Dayan et al. in 2000 reported bilateral lymphomatous optic neuropathy diagnosed by optic nerve biopsy through a medial transconjunctival approach (Dayan et al., 2000). Although the optic nerve sheath biopsied was not diagnostic, the material from the biopsied optic nerve showed infiltration by a low grade B cell non-Hodgkin’s lymphoma. The visual acuity deteriorated immediately postoperatively, but the visual function improved to the prebiopsy level several months after following low dose radiotherapy. The author suggested that diagnostic optic nerve biopsy might be considered for diagnosis in enigmatic cases even when visual function remained (Dayan et al., 2000).

In 2010, Gunduz et al. evaluated the role of optic nerve biopsy in the diagnosis and management of optic nerve and sheath tumors. Their study described in detail the surgical procedures of the optic nerve biopsy via a medial transconjunctival orbitotomy approach, similar to optic nerve sheath decompression used in patients with pseudotumor cerebri.

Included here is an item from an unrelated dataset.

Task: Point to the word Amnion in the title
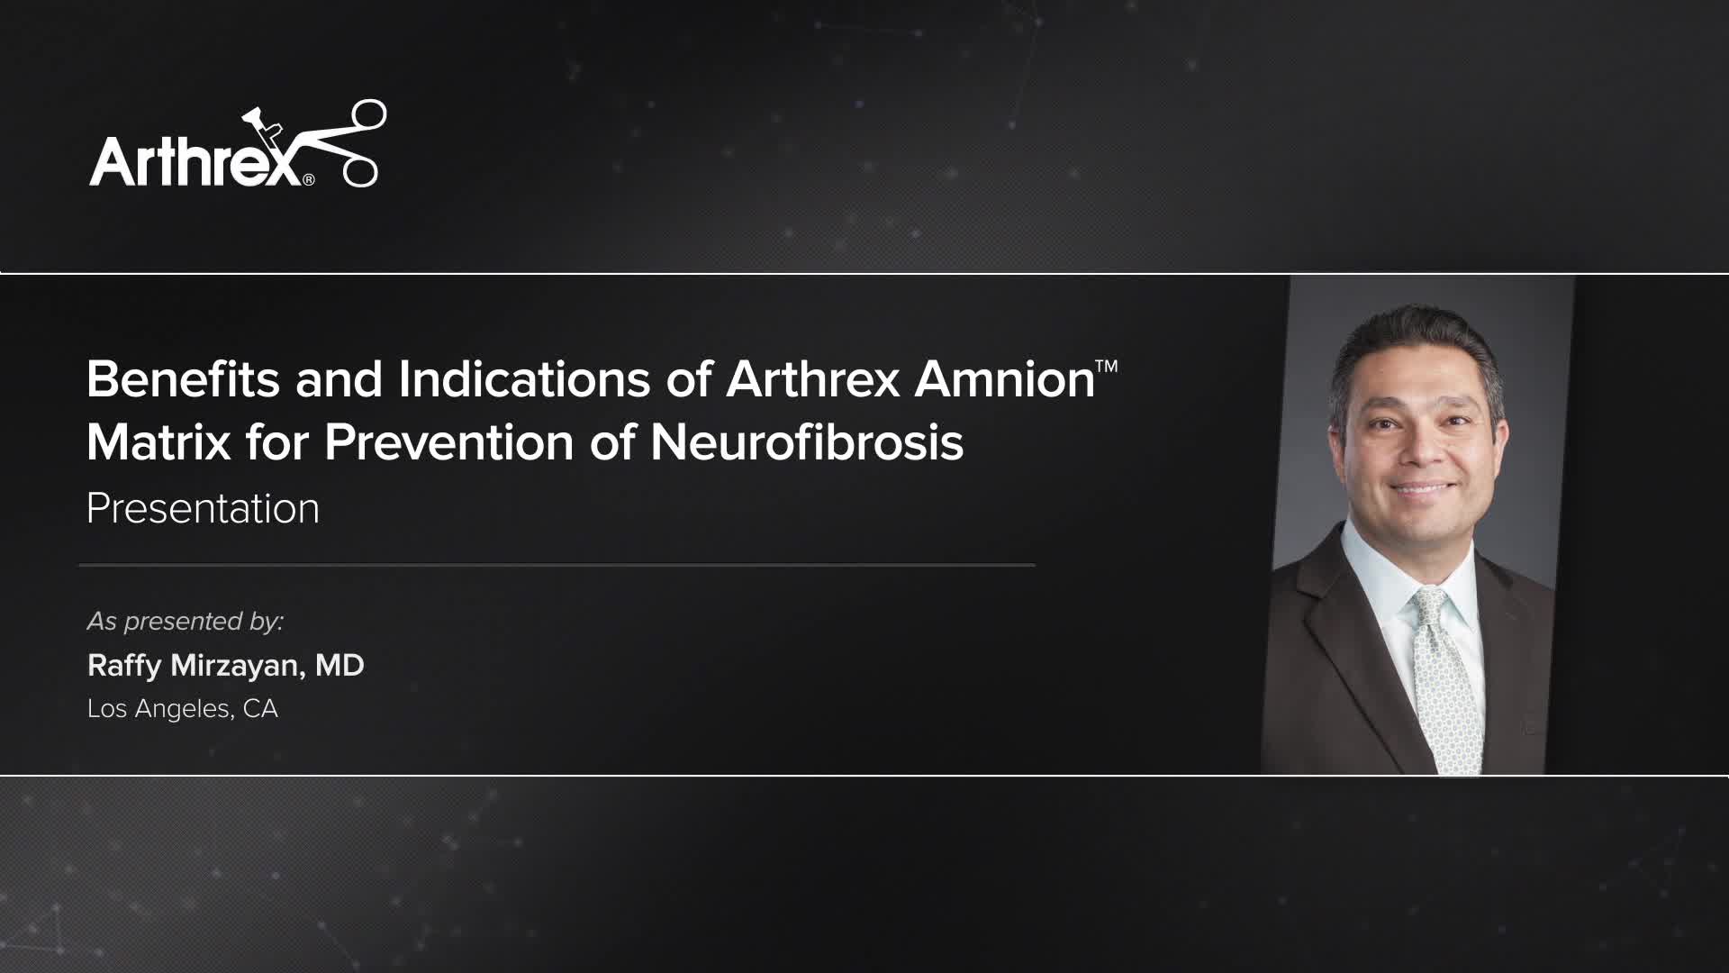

Seven patients with progressive optic nerve and sheath tumors were included. No complications related to the surgical procedure were noted. Histopathological examination revealed that five patients had juvenile pilocytic astrocytoma and two patients had optic nerve sheath meningioma. They concluded that optic nerve biopsy by the medial transconjunctival approach was relatively safe and it could be used to obtain histopathologic proof in selected cases of progressive optic nerve tumors for which treatment is deemed necessary, although the sample size was relatively small (Gunduz et al., 2010).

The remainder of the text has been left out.